Exercise requirements: Which lines below mention "computer"? Pick each one out.

Records drawn from a dataset:
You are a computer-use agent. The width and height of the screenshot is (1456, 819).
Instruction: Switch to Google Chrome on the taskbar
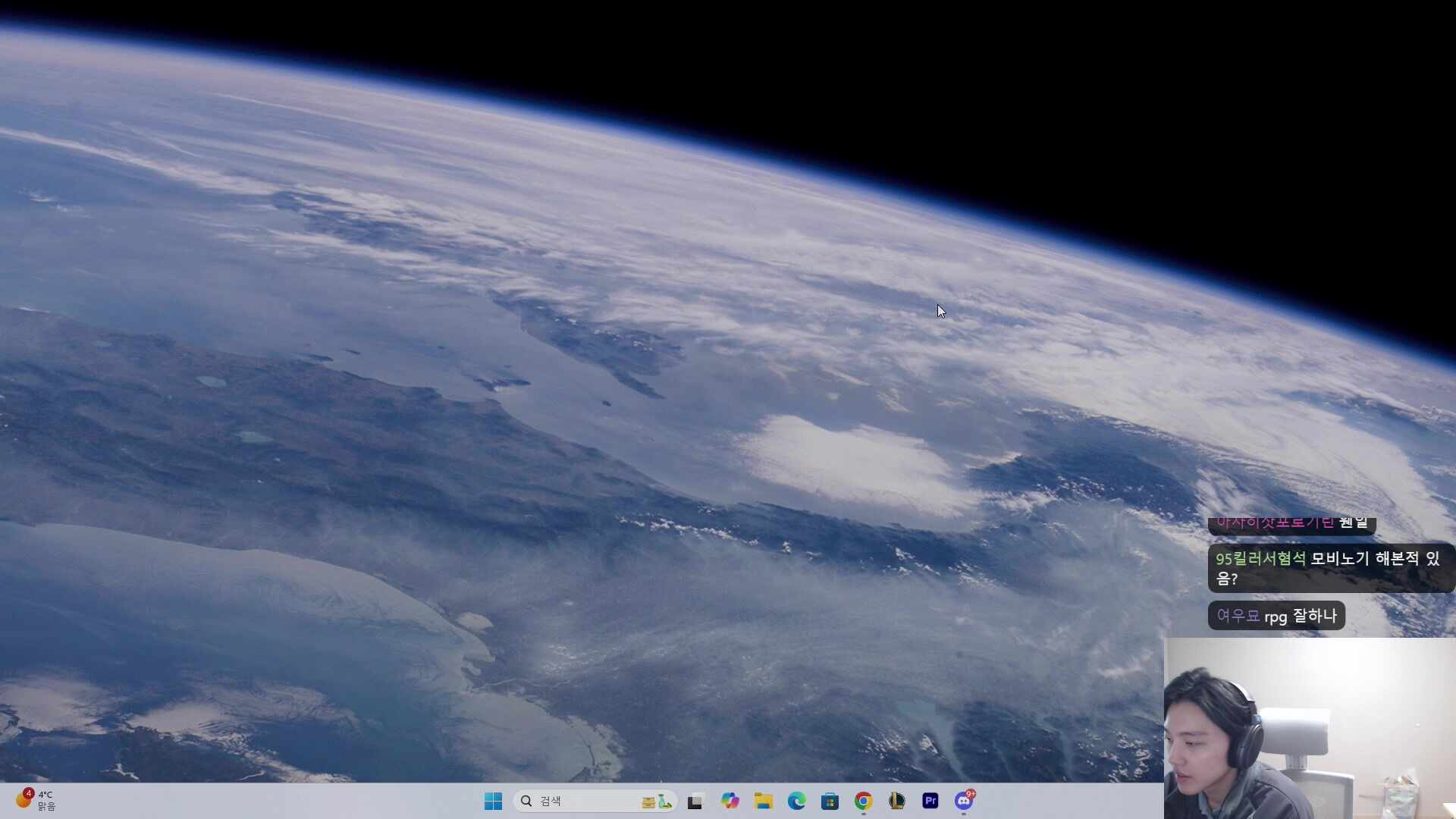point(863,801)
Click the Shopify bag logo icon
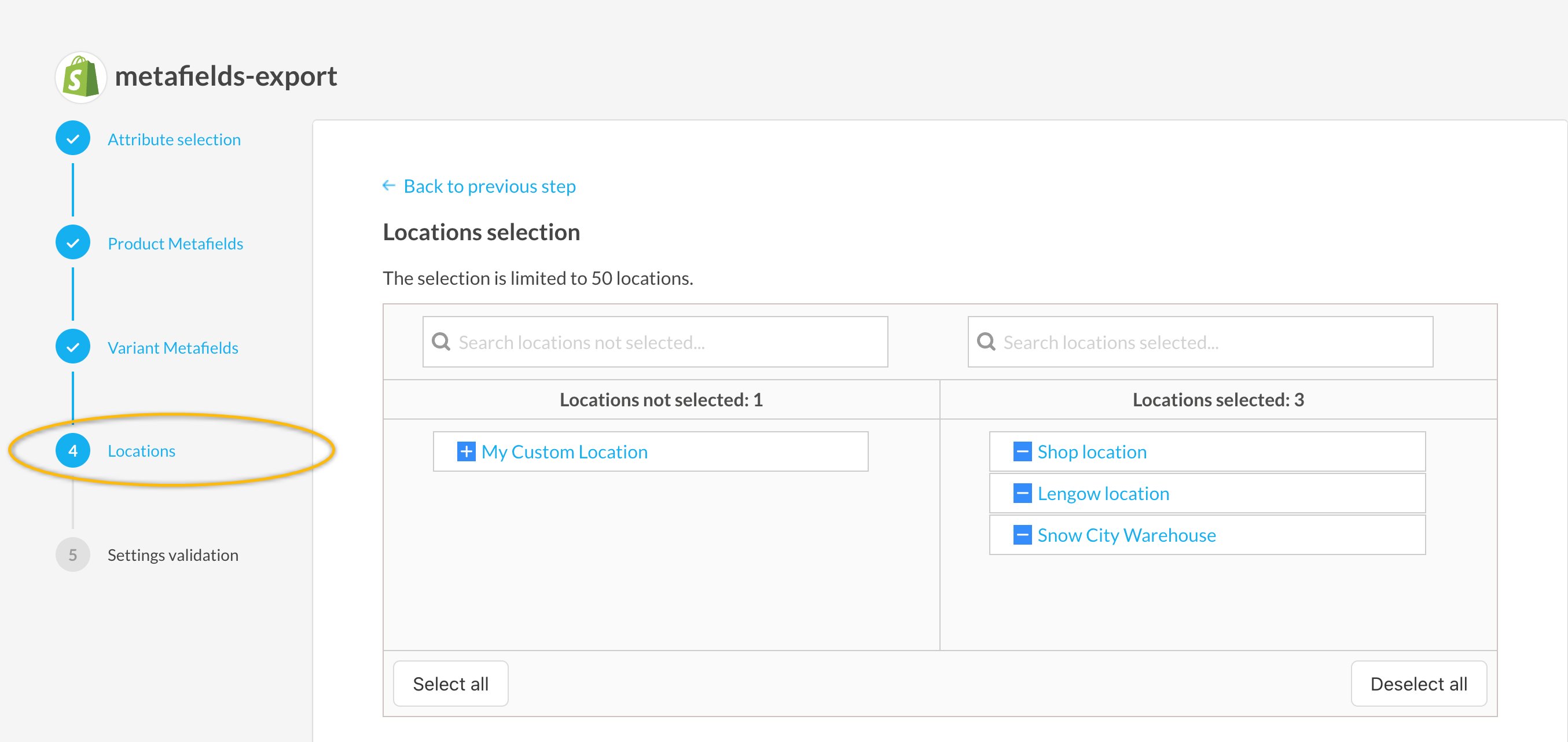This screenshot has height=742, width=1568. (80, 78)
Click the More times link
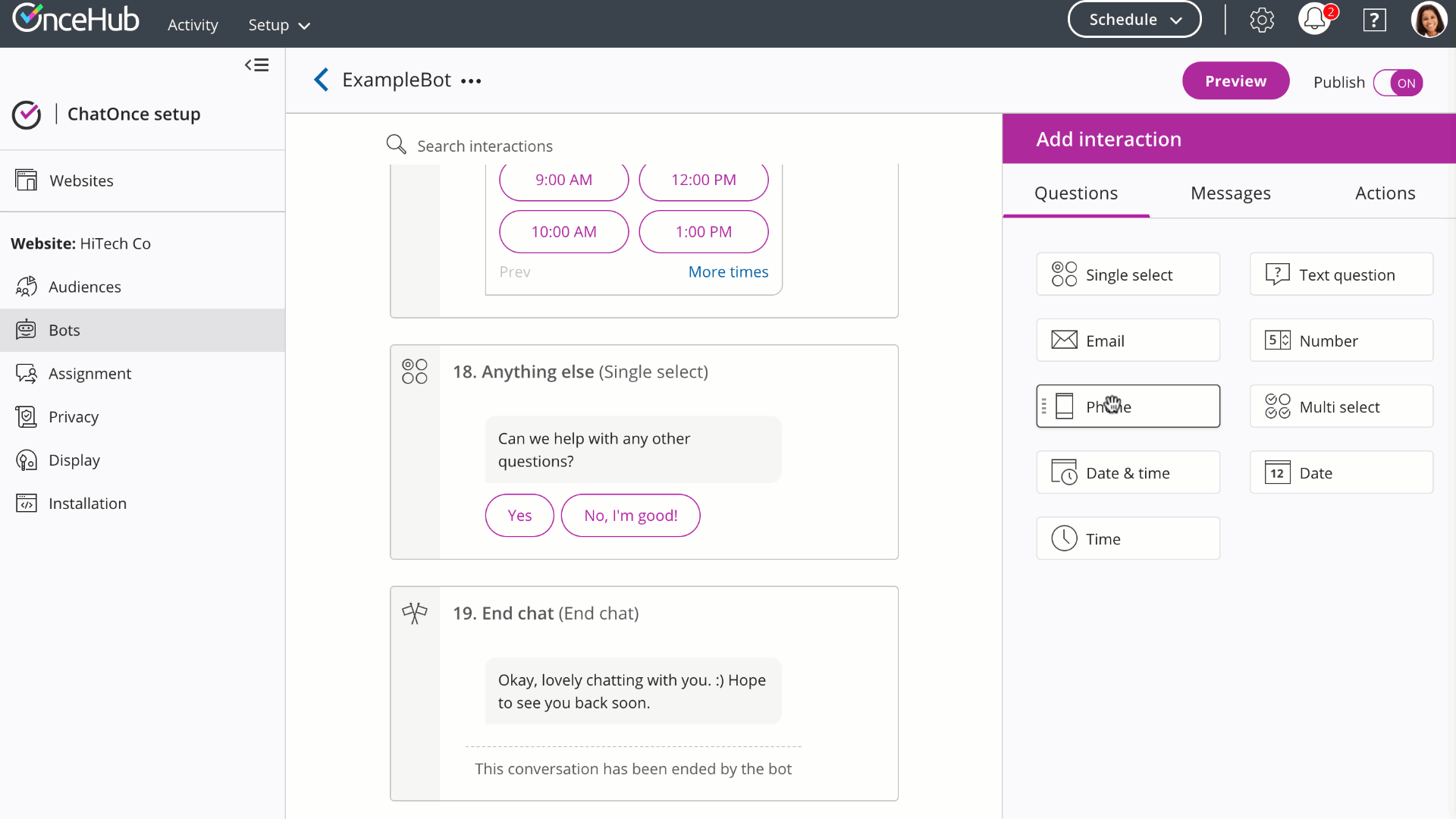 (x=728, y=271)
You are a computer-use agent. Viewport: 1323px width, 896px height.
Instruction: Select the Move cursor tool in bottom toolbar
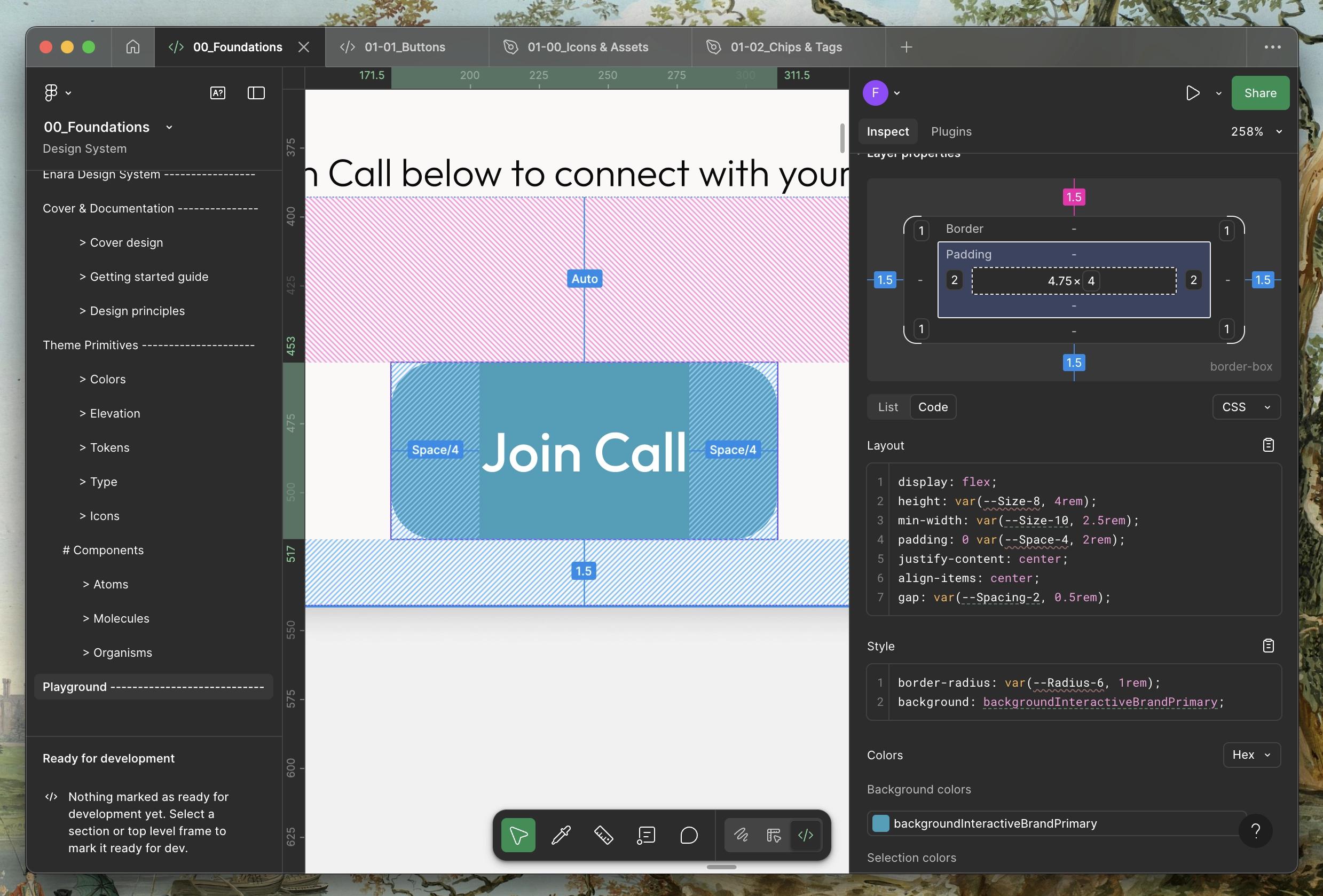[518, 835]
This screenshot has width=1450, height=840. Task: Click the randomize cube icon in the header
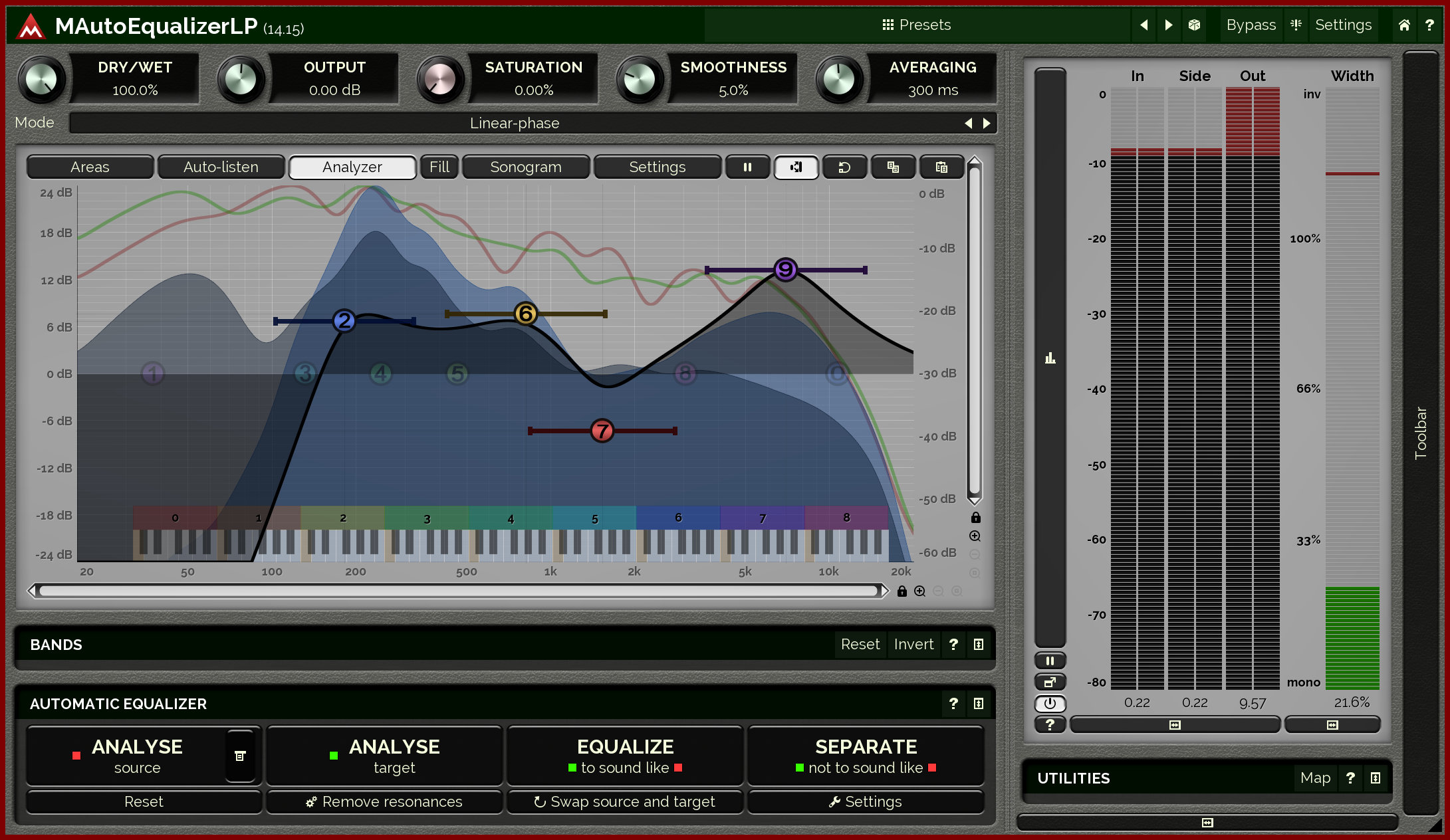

Answer for the task:
You are a computer-use agent. The width and height of the screenshot is (1456, 819).
You are a computer-use agent. Viewport: 1323px width, 896px height.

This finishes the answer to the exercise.